As lesões são uma das principais dificuldades que um atleta passa durante a carreira. Em eventos de tiro curto, como a Copa do Mundo, a ocorrência delas pode representar o término da competição para o jogador, mesmo que sua seleção não tenha sido eliminada. Além de tratar a condição, é essencial passar pela transição física.
O período corresponde ao tempo que o atleta passa para se reabilitar e se readaptar aos treinos e movimentos comuns do esporte depois de melhorar da lesão sofrida. O objetivo é recuperar capacidades físicas essenciais como força, potência, velocidade, resistência, agilidade e coordenação.
“A fase é essencial porque estar sem dor ou com a lesão cicatrizada não significa que o atleta esteja pronto para competir. O organismo precisa readaptar-se às exigências reais do jogo. Um retorno precoce pode aumentar significativamente o risco de uma nova lesão ou comprometer o desempenho esportivo”, aponta a médica do esporte Daniella Khouri, da Clínica Aloe, em Brasília.
Atualmente, os casos mais emblemáticos de transição física na Copa do Mundo são o de Neymar, do Brasil, e de Giorgian de Arrascaeta, do Uruguai. Ambos sofreram lesões antes do início do Mundial e correm contra o tempo para retornar aos gramados a tempo de ajudar suas seleções.
No caso do atacante brasileiro, ele sofreu uma lesão muscular grau dois na panturrilha. Inicialmente, o médico da Seleção Brasileira, Rodrigo Lasmar, estimou que o jogador estaria recuperado na semana que antecede a segunda rodada da Copa Mundo. Apesar de já ter retornado aos treinos junto dos demais companheiros, ele segue em tratamento.
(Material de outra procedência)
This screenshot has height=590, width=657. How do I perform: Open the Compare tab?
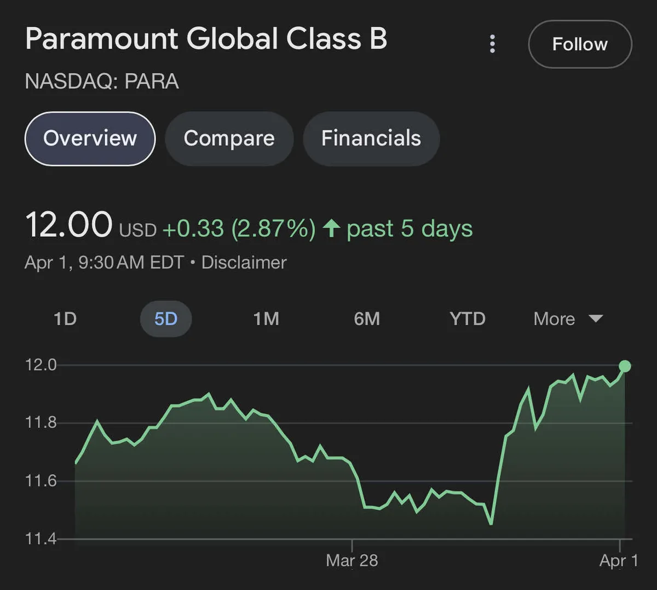[x=229, y=138]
“Receber alta médica não significa necessariamente estar apto para competir em nível máximo. O objetivo não é apenas que o atleta volte a jogar, mas que ele retorne com segurança, desempenho adequado e menor risco de novas lesões”, explica Daniella.
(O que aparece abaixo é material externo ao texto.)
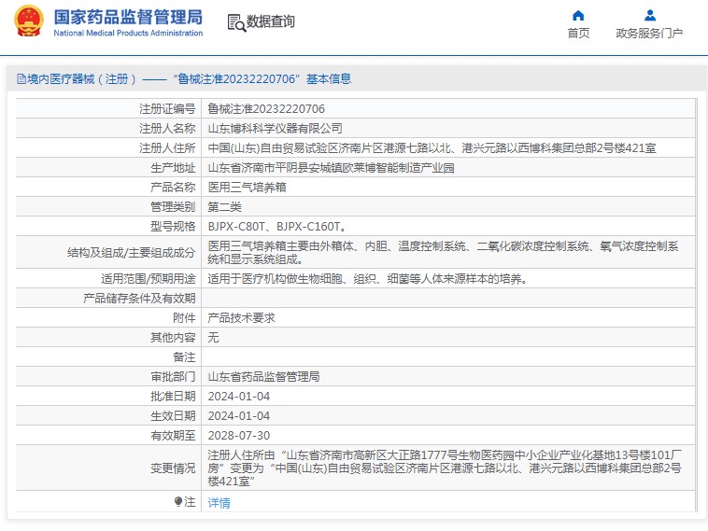This screenshot has width=708, height=531.
Task: Go to 首页 via the house icon
Action: 578,16
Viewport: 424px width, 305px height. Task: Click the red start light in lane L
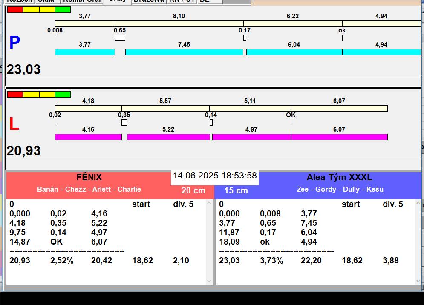coord(15,94)
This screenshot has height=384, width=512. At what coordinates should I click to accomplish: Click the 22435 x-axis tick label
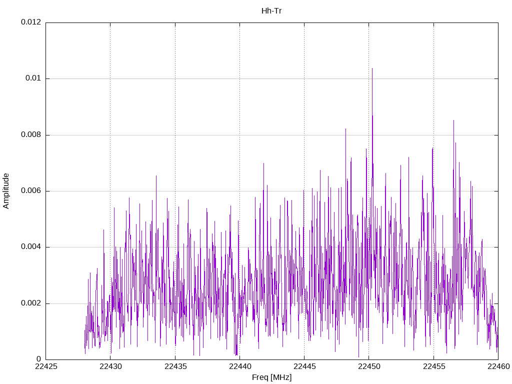175,367
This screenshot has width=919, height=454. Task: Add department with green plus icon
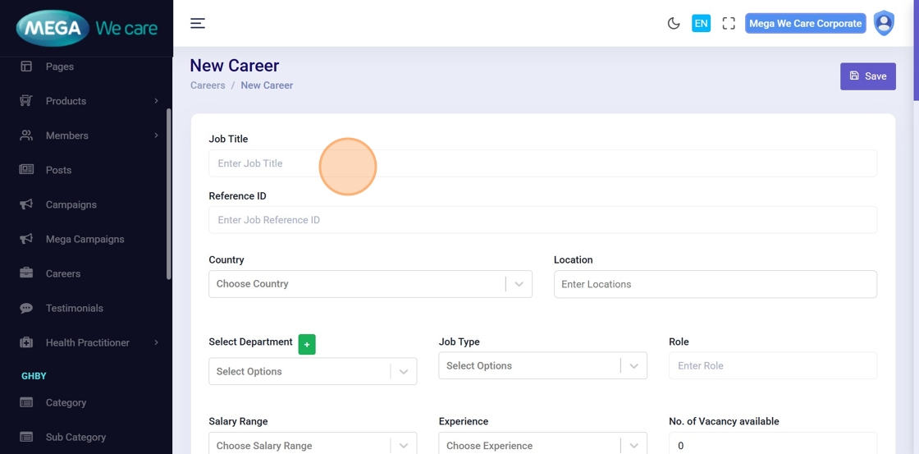307,345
Pressa pelo retorno pode ser inimiga da perfeição
Um processo de recuperação não é nada fácil. Além da ansiedade do próprio jogador em retornar aos gramados, há uma pressão vinda de todos os lados para volta, seja dos próprios dirigentes, seja da torcida. No entanto, especialistas ouvidos pelo Metrópoles apontam que o período de transição deve seguir uma máxima: nunca adiantar o processo.
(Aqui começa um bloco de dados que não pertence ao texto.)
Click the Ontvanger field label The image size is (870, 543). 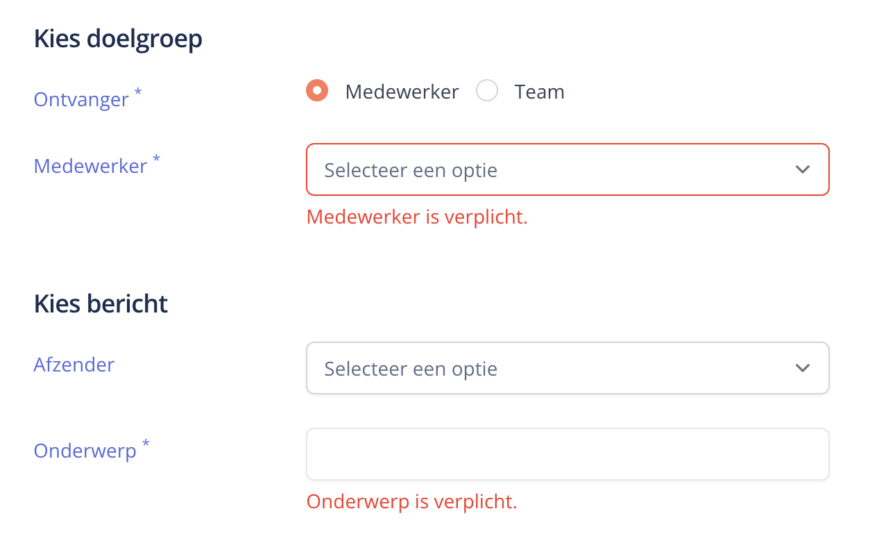[x=81, y=99]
“Os maiores erros envolvem o retorno ainda com resquícios de dor e falta de adaptação aos exercícios específicos da modalidade sem a devida progressão”, alerta o fisiologista Jonato Prestes, professor da Universidade Católica de Brasília (UCB).
Mesmo que o jogador já não sinta mais dor e os exames mostrem resultados positivos, o tempo parado é suficiente para ele perder o condicionamento físico e controle neuromuscular de antes. Segundo Daniella, outro erro recorrente é o aumento de carga precoce, que pode gerar sobrecarga nos tecidos e levar a uma nova lesão.
“O retorno precoce também pode fazer com que o atleta desenvolva mecanismos compensatórios, alterando sua biomecânica e predispondo a novas lesões em outras regiões do corpo”, acrescenta a especialista.
Quais critérios norteiam a liberação da transição física para os campos
Para a liberação ocorrer, uma avaliação multidisciplinar é feita pelos mais variados especialistas, como médicos, fisioterapeutas, fisiologistas, preparadores físicos e psicólogos.
“A experiência clínica é fundamental e é considerada pelo profissional responsável antes da liberação. As conversas interdisciplinares entre o médico, fisioterapeuta, preparador físico e atleta são fundamentais”, avalia Prestes.
Entre os critérios a serem preenchidos pelo jogador, estão:
- Ausência de dor e sinais inflamatórios relevantes;
- Recuperação adequada da mobilidade articular;
- Restauração da força muscular, especialmente aos níveis anteriores à lesão;
- Resultados satisfatórios em testes funcionais específicos;
- Capacidade de realizar movimentos fundamentais da modalidade;
- Tolerar o aumento de carga progressivo nos treinamentos;
- Avaliação psicológica favorável.
“O retorno ao jogo não deve ser baseado apenas no tempo decorrido desde a lesão, mas principalmente em critérios objetivos de recuperação”, conclui Daniella.